Passage |

______

The results of this 52‐week, open‐label, randomized trial of once‐daily oral atogepant 60 mg were consistent with those previously reported in the randomized, placebo‐controlled, 12‐week phase 2b/3 trial and phase 3 (ADVANCE) trial, indicating atogepant is safe, well tolerated, and efficacious for the preventive treatment of migraine. 17 , 18

The current trial randomized 744 participants with a mean of 291.6 days of exposure to atogepant. Withdrawal by participant was the most common reason for discontinuation in both treatment arms. In a long‐term trial, withdrawal by participant can sometimes be attributed to lifestyle changes, such as moving, job changes, scheduling issues, etc. Lifestyle changes may have been more common in this trial due to the COVID‐19 pandemic. In contrast, discontinuations due to lack of efficacy or AEs in atogepant‐treated participants were rare.

______

Continue the discussion of the 52-week atogepant migraine trial, starting after its last sentence.

______

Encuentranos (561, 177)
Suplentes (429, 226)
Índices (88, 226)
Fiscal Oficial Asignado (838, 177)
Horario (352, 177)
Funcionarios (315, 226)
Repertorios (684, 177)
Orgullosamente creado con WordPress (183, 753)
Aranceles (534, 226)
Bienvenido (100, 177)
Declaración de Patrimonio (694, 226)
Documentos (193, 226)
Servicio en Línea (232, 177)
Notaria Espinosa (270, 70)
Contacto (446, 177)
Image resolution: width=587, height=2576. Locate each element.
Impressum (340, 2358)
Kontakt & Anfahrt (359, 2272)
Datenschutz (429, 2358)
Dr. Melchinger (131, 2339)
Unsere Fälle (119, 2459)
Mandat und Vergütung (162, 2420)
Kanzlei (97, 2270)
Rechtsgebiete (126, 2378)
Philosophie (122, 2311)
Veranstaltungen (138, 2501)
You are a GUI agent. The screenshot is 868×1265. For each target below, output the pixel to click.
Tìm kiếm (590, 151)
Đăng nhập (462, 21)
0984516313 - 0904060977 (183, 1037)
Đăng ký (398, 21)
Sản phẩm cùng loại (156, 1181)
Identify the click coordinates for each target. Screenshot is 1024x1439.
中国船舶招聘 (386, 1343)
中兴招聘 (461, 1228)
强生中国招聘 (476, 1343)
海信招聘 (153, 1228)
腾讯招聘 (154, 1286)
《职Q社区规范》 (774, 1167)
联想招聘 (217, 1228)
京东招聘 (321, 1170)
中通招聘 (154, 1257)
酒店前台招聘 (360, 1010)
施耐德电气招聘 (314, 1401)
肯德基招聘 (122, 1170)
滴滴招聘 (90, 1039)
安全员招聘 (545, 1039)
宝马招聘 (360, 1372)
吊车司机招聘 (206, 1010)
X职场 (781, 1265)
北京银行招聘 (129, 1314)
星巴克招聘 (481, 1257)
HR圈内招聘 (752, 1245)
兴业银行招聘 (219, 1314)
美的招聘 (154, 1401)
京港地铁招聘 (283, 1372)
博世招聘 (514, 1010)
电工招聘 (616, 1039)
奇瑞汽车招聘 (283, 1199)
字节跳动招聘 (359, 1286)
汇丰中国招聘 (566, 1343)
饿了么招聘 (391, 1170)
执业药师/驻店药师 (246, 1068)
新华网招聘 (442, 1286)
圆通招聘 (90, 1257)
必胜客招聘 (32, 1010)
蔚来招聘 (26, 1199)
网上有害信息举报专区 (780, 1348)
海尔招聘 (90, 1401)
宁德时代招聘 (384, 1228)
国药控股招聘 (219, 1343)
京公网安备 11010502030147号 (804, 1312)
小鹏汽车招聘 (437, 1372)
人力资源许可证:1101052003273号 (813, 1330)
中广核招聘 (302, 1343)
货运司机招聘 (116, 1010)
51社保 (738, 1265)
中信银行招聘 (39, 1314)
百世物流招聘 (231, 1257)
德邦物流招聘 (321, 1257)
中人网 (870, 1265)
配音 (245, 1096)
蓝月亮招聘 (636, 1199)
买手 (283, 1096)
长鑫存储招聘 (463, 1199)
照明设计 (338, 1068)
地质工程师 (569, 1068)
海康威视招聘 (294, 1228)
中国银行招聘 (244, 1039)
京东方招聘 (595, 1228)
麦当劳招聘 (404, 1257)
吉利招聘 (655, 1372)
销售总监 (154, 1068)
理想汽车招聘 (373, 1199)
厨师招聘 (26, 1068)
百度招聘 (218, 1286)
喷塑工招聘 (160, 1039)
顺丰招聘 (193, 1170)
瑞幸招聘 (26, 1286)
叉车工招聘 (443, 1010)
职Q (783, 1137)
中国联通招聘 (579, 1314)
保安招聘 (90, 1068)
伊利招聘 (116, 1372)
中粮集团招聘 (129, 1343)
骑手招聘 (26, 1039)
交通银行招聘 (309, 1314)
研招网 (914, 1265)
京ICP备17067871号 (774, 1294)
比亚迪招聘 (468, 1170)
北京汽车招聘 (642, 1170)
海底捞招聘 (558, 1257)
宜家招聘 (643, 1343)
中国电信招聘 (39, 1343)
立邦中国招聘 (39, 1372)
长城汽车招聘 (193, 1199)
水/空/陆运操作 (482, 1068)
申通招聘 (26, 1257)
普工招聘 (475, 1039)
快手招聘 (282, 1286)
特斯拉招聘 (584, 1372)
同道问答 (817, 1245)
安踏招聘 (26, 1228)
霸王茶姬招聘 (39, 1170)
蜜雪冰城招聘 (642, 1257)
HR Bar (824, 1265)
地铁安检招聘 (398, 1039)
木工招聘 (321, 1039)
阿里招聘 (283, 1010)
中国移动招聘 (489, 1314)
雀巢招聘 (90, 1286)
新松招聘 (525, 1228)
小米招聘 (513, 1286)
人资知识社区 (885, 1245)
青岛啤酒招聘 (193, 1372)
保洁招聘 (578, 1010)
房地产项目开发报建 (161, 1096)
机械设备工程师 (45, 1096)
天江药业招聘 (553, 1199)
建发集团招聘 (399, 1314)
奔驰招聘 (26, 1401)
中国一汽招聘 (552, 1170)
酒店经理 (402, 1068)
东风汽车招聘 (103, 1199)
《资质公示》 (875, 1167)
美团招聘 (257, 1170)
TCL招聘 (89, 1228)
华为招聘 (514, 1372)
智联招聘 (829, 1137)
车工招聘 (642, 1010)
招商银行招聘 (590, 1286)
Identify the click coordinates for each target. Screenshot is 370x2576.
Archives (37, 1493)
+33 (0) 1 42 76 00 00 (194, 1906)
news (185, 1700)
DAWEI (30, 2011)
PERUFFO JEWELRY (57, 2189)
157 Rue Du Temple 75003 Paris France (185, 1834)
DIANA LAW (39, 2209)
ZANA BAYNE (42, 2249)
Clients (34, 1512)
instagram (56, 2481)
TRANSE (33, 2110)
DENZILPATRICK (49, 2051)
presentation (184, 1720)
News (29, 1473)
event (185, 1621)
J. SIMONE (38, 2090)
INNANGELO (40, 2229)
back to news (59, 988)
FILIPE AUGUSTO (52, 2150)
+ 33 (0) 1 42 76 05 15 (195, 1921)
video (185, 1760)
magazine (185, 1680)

______

Answer to this task |
The proportion of TEAEs reported in the atogepant arm was generally similar to those observed in the prior 12‐week trials. 17 , 18 Only 18% of TEAEs were considered related to treatment, which is lower than observed in the SC arm (36.2%) and on the lower end of the range reported in previous atogepant trials (15%–26%). 17 , 18 Common TEAEs considered related to treatment were constipation, nausea, and fatigue. Most treatment‐related TEAEs were mild to moderate in severity. The SC arm was used to contextualize long‐term safety of atogepant by providing comparative data in a migraine population treated with commonly used migraine preventive medications in a manner consistent with clinical practice. Due to the flexibility to change or discontinue preventive medications as needed, a direct comparison of specific TEAEs between the two treatment arms is not appropriate. No clinically meaningful changes from baseline in laboratory parameters in atogepant‐treated participants occurred throughout the study, providing additional evidence of the tolerability of atogepant. Laboratory analyte changes did not result in trial discontinuation or serious AEs in any participant. Overall, the safety results for atogepant‐treated participants in this year‐long trial were comparable to those observed in the two double‐blind, 12‐week, placebo‐controlled trials with similar rates of common TEAEs, such as nausea, upper respiratory tract infection, and constipation. 17 , 18

Changes in hepatic values were minimal and comparable between the atogepant and SC treatment arms. Of the 13 (2.4%) atogepant‐treated participants with elevations of ALT or AST ≥3, only 2 (0.4%) were determined to be “possibly” related to atogepant. The blinded clinical adjudication committee of independent liver experts evaluated the cases and found no hepatic safety issues were related to atogepant. Importantly, no cases of potential Hy's law occurred in any participants.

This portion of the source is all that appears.